庭創りの心を真摯に語る湊さんからは、哲学的な佇まいさえ感じられます。

「大げさかも知れませんが、作庭とは、生きるとは何たるかを表現することにもつながるのです」という言葉が、聞いている私たちの心に沁みこんでいきました。

株式会社耕水
http://www.k-kousui.co.jp/


浜御崎


Y邸

取材後記

「庭の7割は施主さんご自身とご家族のため、でも3割は外を歩く人・街の人々のために造ってあげたいのです」と話される湊さん。

湊さんが創られた庭を眺めることのできる施主さんがうらやましい・・・そう思わせるインタビューでした。 (取材:上野)

私が推薦します

建築家
佐藤 哲也・布施 木綿子

「森の人」・・・尊敬の念を込めて、湊さんをそう呼ばせて頂いています。

おおらかな自由人といった雰囲気があり、実力をひけらかすことなく若手建築家や施主に対しても実に朗らかに接して頂けます。

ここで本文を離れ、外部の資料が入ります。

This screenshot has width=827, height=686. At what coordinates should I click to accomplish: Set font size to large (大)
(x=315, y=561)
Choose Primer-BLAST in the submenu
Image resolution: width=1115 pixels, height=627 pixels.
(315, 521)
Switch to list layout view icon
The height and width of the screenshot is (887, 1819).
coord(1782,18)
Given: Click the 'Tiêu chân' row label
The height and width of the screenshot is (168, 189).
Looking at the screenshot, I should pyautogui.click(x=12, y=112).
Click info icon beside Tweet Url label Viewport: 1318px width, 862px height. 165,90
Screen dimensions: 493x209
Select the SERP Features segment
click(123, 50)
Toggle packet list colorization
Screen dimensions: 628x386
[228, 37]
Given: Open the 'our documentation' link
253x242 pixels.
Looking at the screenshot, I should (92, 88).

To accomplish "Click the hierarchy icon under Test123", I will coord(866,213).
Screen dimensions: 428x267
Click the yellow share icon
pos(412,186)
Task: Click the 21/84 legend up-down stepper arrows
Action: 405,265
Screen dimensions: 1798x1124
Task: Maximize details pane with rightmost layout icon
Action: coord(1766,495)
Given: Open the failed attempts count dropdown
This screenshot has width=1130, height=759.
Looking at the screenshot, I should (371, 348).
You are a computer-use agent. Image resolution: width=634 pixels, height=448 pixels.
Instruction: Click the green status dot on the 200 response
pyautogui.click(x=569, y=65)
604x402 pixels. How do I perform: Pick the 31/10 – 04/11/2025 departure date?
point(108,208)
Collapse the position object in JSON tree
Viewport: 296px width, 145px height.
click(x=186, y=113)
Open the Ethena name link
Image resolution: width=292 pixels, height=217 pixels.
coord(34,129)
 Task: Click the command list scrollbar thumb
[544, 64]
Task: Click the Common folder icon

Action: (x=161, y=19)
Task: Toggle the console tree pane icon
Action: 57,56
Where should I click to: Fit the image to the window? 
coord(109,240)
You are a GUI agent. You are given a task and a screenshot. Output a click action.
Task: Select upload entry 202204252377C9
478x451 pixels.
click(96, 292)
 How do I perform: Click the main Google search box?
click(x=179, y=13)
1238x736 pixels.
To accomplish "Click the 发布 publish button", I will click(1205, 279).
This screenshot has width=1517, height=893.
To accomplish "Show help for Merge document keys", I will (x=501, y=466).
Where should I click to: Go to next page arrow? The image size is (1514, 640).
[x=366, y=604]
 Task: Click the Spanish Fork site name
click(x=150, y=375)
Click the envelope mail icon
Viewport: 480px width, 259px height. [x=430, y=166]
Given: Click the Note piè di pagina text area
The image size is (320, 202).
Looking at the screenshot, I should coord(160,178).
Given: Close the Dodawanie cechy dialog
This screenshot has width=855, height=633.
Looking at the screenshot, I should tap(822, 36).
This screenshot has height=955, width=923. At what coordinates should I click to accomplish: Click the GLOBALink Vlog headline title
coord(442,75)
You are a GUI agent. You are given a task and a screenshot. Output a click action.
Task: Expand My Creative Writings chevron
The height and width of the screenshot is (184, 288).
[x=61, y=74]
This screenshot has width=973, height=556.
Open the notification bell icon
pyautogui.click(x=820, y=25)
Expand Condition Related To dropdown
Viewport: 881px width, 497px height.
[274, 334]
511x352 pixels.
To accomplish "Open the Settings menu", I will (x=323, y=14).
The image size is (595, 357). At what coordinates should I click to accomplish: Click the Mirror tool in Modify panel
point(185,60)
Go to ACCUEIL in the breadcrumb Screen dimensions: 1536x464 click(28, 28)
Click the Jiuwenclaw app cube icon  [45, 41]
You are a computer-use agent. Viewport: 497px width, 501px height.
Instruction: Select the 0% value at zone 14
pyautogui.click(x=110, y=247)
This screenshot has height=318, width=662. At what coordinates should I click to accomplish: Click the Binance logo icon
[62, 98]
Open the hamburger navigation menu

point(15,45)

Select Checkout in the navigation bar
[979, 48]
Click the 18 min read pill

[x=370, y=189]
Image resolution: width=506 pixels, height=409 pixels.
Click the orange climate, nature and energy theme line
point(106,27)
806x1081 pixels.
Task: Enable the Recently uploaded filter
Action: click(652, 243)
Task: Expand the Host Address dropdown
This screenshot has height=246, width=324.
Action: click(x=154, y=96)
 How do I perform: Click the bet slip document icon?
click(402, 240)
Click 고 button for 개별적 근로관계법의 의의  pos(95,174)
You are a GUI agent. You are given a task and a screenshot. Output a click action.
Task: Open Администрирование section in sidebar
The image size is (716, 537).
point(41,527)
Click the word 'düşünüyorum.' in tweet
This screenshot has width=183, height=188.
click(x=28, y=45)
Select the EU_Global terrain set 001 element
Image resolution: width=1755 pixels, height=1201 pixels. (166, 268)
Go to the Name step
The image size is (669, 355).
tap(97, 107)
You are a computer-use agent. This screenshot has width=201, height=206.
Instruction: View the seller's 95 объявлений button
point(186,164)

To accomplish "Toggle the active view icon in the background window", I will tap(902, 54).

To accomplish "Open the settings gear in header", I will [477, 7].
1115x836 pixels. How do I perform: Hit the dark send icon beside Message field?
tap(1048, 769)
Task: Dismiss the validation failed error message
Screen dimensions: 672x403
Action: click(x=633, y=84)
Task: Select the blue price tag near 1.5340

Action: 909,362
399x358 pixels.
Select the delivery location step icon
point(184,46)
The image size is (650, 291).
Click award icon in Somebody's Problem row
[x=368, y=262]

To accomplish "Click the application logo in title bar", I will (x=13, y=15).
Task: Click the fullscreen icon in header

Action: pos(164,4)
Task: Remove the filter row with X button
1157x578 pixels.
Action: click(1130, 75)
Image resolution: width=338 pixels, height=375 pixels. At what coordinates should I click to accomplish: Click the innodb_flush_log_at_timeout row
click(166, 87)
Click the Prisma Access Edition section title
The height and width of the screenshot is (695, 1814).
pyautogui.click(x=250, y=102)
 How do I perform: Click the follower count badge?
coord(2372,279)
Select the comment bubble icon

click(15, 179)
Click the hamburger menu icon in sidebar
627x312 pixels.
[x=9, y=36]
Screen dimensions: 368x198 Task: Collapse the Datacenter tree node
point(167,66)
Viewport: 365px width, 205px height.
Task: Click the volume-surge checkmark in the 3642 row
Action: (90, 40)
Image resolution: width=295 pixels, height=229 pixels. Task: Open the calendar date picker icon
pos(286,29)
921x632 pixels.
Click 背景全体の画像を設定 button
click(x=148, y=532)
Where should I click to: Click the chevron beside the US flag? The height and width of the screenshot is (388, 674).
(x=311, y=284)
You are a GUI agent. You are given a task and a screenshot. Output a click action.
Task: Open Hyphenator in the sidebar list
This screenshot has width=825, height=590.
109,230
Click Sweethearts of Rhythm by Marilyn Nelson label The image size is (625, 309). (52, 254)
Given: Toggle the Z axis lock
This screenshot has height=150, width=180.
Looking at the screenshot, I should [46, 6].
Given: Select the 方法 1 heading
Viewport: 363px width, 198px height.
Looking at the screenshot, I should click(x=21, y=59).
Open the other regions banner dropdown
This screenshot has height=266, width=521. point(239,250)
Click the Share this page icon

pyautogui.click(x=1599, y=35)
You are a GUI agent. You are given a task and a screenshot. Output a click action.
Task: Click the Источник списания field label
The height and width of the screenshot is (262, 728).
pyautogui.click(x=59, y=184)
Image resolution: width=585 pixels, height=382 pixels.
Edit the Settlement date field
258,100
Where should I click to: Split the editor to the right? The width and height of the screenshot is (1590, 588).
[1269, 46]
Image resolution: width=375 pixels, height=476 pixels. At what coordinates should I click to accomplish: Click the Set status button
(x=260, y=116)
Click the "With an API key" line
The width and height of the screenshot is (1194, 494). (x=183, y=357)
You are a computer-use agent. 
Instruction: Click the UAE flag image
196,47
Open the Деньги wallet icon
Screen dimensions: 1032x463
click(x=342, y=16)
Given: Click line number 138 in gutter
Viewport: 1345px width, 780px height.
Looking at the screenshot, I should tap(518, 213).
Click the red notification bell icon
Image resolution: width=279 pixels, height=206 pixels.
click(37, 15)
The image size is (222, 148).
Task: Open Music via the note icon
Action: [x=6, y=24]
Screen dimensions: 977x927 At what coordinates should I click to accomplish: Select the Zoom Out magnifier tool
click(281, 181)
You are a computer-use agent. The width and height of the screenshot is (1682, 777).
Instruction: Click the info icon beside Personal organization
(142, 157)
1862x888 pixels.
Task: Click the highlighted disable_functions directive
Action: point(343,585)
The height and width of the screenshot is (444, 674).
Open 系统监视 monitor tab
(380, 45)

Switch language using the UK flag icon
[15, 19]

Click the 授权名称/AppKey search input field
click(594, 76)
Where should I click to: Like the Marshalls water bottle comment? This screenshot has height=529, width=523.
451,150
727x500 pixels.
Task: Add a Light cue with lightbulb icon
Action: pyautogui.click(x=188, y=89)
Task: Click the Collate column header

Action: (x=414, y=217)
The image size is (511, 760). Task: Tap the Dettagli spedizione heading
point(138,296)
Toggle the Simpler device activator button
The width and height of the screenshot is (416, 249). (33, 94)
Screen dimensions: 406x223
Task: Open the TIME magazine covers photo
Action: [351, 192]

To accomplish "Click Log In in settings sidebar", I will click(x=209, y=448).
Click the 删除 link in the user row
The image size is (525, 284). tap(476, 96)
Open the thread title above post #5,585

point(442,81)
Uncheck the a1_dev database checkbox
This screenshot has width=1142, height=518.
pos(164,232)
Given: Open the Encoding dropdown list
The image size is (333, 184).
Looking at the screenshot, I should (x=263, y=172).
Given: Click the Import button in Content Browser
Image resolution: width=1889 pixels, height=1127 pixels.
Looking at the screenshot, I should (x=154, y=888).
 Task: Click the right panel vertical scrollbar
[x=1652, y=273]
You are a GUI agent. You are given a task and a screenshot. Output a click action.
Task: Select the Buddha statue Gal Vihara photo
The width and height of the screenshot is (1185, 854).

それでいて会話の随所に博識で哲学的なコメントが散りばめられている・・・そんなスケールの大きさを「森」という言葉で表現したのです。

庭を設計する際には、施主の希望に耳を傾ける一方で、建築及び周辺地域を俯瞰しながら最適な庭をご提案頂くのですが、その本領は最終的に現場で、手を動かしながら見事に発揮され、それはまるでプロの詰将棋を見ているかのような気がします。

そして何より、湊さんのつくる庭には、いのち・宇宙があると感じられるのです。

過去15年以上に渡り、湊さんとの庭づくりを通して育てられても来ました。

これからも“森の人”たちと共に、豊かな生命の巡り・歓びのある場所を、増やしていけたならと思っています。